RIYADH: Award-winning Chinese pianist Lang Lang delighted fans on Wednesday with a short video teaser to promote his upcoming performance at the Winter at Tantora festival. 

The musician posted the video online, in which he was seen opening a book to reveal the words “stay tuned.” 

Winter at Tantora’s Twitter account added to the hype, tweeting to their followers that the concert would “refresh their senses.”

Lang will perform alongside the Guangzhou Symphony Orchestra at the Al-Ula-based festival.

He is famous for his compelling style and talent, as well as his range as a pianist. Claimed that music is his “first language,” he believes that through it he is able to communicate with audiences all over the globe, despite language barriers. 

Throughout his career, he has performed classical pieces, including Chopin and Liszt, but also more contemporary work, including songs from The Little Mermaid.

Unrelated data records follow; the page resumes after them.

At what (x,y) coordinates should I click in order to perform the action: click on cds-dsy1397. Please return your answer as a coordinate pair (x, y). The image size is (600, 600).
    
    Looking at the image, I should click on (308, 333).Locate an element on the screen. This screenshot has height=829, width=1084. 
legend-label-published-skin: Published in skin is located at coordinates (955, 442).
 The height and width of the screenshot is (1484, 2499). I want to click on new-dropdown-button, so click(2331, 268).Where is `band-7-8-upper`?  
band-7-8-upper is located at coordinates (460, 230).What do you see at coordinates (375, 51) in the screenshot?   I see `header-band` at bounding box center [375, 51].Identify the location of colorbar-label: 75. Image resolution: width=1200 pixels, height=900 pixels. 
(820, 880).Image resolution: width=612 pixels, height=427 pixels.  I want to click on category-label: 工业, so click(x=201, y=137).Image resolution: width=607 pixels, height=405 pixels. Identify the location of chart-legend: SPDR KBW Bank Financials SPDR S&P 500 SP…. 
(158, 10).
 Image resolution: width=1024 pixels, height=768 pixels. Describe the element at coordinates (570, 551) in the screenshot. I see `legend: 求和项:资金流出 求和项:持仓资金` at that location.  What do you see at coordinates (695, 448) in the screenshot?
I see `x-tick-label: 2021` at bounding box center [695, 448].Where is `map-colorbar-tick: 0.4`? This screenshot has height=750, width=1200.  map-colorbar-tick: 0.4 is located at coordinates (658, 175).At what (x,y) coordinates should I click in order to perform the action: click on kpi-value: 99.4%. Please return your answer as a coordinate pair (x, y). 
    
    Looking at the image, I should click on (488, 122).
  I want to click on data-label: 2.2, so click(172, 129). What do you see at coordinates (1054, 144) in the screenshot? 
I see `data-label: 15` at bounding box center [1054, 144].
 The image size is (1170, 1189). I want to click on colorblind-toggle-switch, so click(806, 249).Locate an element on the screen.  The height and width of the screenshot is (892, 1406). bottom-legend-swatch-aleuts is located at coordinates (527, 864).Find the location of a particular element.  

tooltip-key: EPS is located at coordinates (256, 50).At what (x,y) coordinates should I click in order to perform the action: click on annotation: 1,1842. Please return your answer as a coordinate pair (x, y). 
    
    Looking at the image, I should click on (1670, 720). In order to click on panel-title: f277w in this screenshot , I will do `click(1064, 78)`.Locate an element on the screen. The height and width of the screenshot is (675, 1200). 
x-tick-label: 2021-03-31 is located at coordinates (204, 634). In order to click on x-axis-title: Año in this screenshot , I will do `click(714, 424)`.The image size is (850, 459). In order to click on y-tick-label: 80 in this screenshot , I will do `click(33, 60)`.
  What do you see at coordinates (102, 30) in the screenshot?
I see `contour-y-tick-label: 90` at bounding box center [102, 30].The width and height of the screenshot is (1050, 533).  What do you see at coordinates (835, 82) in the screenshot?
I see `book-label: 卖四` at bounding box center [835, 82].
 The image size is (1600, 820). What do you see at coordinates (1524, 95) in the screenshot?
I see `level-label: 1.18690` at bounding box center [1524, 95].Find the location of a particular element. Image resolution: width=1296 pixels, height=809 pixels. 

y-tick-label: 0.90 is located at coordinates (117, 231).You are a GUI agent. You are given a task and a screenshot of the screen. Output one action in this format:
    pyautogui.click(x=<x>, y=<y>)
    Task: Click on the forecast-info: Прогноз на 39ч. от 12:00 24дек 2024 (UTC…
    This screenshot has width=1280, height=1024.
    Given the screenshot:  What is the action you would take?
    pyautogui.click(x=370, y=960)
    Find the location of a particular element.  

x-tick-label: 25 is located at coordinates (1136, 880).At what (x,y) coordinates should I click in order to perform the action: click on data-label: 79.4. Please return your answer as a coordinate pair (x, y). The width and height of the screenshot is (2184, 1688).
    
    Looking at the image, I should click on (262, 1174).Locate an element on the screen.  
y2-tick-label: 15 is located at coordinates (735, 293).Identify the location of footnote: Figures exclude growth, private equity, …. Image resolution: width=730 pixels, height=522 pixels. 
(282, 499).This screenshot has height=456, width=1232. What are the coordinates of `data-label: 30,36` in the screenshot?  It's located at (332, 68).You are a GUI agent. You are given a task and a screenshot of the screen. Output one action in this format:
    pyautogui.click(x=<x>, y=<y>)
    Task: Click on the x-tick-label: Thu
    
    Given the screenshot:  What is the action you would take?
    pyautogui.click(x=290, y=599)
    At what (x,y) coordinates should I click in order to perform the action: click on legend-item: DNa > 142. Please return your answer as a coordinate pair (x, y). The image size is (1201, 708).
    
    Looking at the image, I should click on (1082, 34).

The sold-out concert, called Monumental, is scheduled for Friday Jan. 18, and will be Lang’s and the Guangzhou Orchestra’s first performances in Saudi Arabia.

Fans took to Twitter to express their excitement. “I can’t wait to see you!” Tweeted one. “It’s a pleasure and an honor to have you in Saudi Arabia!”

The Winter at Tantora festival has proven wildly successful with audiences so far, with names such as Mohammed Abdo, Majida Al-Roumi, and a holographic depiction of legendary songstress Umm Kulthoum all appearing to positive acclaim.

The limited seating per concert, capped at 500 apiece, has been popular, with most concerts selling out in record-breaking time. With different packages available to purchase for the festival, ranging from affordable seats to high-end luxury experiences, the chance to spend a weekend in Al-Ula has also been made available to a wide pool of people, despite the small numbers on offer.